Sin ningún género de dudas, septiembre es un mes de contrastes: por una parte, los calores más ardientes del verano van diluyéndose lentamente y construyendo esas agradables temperaturas que ojalá durasen todo el año… y por la otra, es precisamente esa promesa de final de estío la que lo convierte en un momento triste y con un punto de despedida que lo hace agridulce. Sí, septiembre es un mes especial… pero por eso es también un magnífico momento para, precisamente, agarrar al toro del verano por los cuernos y dedicarse a disfrutar con intensidad del Sol y el calor y los últimos días de vacaciones para quien todavía las esté disfrutando. Y una de las estrellas de la cocina de esos días de este mes, un postre que siempre apetece tomar porque tiene la virtud de entrar perfectamente a cualquier hora del día, es precisamente el banana-split, a quien hoy dedicamos nuestras líneas: de inciertos orígenes y presencia antigua, es de suponer que más o menos todo el mundo sabe preparar un banana-split más o menos decente, pero nosotros procuraremos ofrecer aquí la receta más erótica de cuantas se hayan probado, con la particularidad de que además, en este caso, la fuente que contenga el postre puede ser de las medidas y características que se deseen.

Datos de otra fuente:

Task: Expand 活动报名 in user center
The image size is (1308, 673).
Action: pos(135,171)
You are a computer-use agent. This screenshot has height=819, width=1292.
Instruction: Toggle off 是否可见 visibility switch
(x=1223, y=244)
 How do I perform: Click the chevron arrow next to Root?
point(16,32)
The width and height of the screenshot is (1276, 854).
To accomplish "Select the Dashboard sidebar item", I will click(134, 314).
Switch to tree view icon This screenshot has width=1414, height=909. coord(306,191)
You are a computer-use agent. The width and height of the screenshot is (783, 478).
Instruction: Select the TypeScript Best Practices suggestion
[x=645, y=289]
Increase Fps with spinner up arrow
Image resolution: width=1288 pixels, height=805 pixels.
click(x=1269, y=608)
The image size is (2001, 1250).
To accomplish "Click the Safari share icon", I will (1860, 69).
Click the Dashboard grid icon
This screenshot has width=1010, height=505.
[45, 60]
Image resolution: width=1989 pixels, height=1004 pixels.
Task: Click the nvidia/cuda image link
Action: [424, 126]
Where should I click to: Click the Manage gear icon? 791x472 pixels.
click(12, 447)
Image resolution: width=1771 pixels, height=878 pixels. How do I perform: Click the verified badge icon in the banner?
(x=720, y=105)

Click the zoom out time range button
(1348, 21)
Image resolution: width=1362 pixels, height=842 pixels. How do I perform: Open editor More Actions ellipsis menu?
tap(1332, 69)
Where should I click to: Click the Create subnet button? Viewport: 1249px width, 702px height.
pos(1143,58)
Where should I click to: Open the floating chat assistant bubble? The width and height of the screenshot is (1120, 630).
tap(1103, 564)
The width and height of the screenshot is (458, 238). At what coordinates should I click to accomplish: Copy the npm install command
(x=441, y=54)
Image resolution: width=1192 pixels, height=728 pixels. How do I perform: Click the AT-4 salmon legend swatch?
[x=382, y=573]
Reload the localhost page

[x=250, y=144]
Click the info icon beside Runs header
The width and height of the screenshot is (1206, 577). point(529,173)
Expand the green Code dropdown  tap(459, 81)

Y es que va a ser ahí donde esté el quid de la cuestión, porque el banana-split que sugerimos a continuación se prepara y se sirve directamente sobre el cuerpo del acompañante al que se desea honrar con un regalo tan especial.
Primeramente, tómese un plátano de buen tamaño (y me refiero en este caso a la fruta, no a otras insinuaciones más o menos jocosas), pélese y córtese longitudinalmente (no hay discusión sobre este punto por mucha gracia que aparentemente le quite al asunto: no hay que olvidar que la palabra split, que le da nombre al plato, significa precisamente corte), para a continuación colocarlo sobre la parte del cuerpo desnudo (y previamente lavado, desde luego, porque en este caso concreto el sudor no es algo que case bien con el dulce) que se desee. A continuación, añádanse junto a él tres bolas de helado (los sabores clásicos son vainilla, chocolate y fresa, pero en este punto seremos flexibles y dejaremos que cada uno decida lo que más le guste), que colocadas despacio sobre la piel producirán por supuesto un efecto de lo más estimulante: sobre ellas, derrámese generosamente una buena cantidad de sirope de fresa y de chocolate (aunque también dejamos esto al gusto de cada comensal) y recuérdese que a veces también se acompaña con rodajas de piña y distintos frutos secos como nueces o avellanas… Y finalmente, la crema: abundantemente montada, servirá para dibujar sinuosas figuras y arabescos por las zonas que más se aprecien en cada caso, así como para enriquecer tanto todo el conjunto como otras zonas del cuerpo más alejadas y que siempre han combinado bien con ese sabor.
El toque final, y que deberá marcar el final del proceso culinario y el principio de cualquier otra actividad (sea o no de naturaleza gastronómica, en cualquiera de sus variantes), es desde luego la cereza: por supuestísimo, sólo se coloca una única cereza, así que tanto el comensal como el recipiente deberán pensarse bien dónde quieren colocarla… porque será precisamente ahí por donde se deba comenzar la degustación del plato. Y a partir de ese momento, el orden (o el desorden) que cada uno decida llevar es asunto de naturaleza más que personal… pero desde luego, en un mes tan cálido y de tantos contrastes como es septiembre, a nadie debería amargarle un postre tan dulce y tan tremendamente pegajoso, que hará descubrir cientos de nuevas sensaciones a todos aquellos que se atrevan a probarlo sobre su propia piel mientras los vientos del otoño se adivinan en la distancia y existe la certeza de una refrescante (y limpiadora) ducha al final de la velada.